UCG has some interesting comments about David Barrett's new book. Mike Snyder has made a great observation about the break up of the Worldwide Church of God and how it was horribly mishandled.
Michael Snyder notes that the book is a sweeping and generally balanced secular review of the history and behavioral record of the Worldwide Church of God and its related organizations, particularly the disastrous and ill-conceived WCG breakup. For many, reading the book will likely be a painful experience, as while the book is not an “expose,” it does chronicle shortcomings of WCG and other offshoot leaders.Centered on a secular analysis of what has to be one of the world's most spectacular failures in change management, sociologist and British journalist David Barrett chronicles in this new work how successors to Herbert W. Armstrong deliberately deployed a non-biblical logic of "the end justifies the means" to essentially reverse the theological course of the Worldwide Church of God (WCG). As Barrett painfully drills deep, the reader sees that instead of bringing the majority of WCG members to a new understanding of Jesus Christ, the incomprehensible act shattered the lives of multiple thousands, leaving in its turbulent wake freshly minted angry skeptics and agnostics, now hostile to God. Perhaps worst of all, as Barrett eloquently outlines, the wholesale betrayal of trust set in motion predictable human patterns where former leaders and ministers skip from church group to church group, finally claiming the "authoritative mantle" of Herbert Armstrong (HWA) for themselves and setting up a "new" one-man rule over an all-new religious group or splinter (page 209).
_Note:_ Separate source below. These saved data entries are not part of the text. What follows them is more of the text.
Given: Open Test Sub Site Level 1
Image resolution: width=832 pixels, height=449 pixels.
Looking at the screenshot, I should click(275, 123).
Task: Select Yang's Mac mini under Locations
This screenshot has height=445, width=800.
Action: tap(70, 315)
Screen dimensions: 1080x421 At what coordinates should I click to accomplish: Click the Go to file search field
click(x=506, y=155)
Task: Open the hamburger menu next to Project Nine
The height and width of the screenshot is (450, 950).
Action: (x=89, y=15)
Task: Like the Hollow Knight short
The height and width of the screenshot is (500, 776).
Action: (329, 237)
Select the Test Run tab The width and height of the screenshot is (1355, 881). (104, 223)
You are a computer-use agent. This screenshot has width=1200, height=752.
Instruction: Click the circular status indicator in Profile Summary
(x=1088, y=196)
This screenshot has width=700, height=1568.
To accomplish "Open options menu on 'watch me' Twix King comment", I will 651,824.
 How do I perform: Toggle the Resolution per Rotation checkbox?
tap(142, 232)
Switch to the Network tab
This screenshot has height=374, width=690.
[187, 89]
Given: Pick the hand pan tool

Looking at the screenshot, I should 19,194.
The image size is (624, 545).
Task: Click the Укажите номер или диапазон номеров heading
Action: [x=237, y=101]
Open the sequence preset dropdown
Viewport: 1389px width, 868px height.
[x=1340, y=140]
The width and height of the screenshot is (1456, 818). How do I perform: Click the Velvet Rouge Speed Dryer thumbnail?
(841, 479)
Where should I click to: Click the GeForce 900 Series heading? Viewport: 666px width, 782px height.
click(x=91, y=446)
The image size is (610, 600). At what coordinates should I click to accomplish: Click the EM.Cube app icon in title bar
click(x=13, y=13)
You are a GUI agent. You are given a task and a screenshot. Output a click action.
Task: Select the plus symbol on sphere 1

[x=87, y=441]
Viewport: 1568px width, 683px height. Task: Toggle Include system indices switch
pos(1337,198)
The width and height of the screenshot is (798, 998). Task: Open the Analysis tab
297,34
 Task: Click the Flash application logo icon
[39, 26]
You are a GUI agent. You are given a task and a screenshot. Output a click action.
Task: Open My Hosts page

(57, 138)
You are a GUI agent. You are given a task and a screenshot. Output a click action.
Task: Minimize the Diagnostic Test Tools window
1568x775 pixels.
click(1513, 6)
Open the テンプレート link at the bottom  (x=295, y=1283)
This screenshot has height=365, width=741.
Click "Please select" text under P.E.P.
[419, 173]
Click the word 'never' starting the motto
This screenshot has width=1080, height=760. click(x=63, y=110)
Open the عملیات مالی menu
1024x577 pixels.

How quick we forget that Mike was also part of this break up and was the public face for the changes for quit some time. He, along with David Hulme were active participants in the turbulence that left lives shattered.
Mike continues with:
The book has already been reviewed by a number of prominent religious figures, including James Tabor, a liberal American theologian who once served on the Ambassador College faculty. The fact that Oxford University Press has published the book virtually guarantees that it will receive serious attention as an authoritative work on WCG, UCG and other WCG-related organizations. However, Barrett recognizes that many American evangelical figures regarded the shattering of the Worldwide Church of God as a politically positive event, noting: "It is a truism that history is written by the victors, and in the case of books about the changes in Worldwide (Tkach 1997, Feazell 2003, etc.) this is at least partially valid" (page 245). Perhaps the true “ironic dynamic” of this phenomenon appears as the catastrophic failure of post-HWA WCG leaders to achieve the religious goals for the majority of members, all of whom had contributed more than $1 billion in tithe contributions in the post-HWA years, but for most now had little to show for it."Most have little to show for it." How true that comment is! There is nothing left but framed pictures on office walls and trophy cases filled with memento's gathering dust, unseen by all.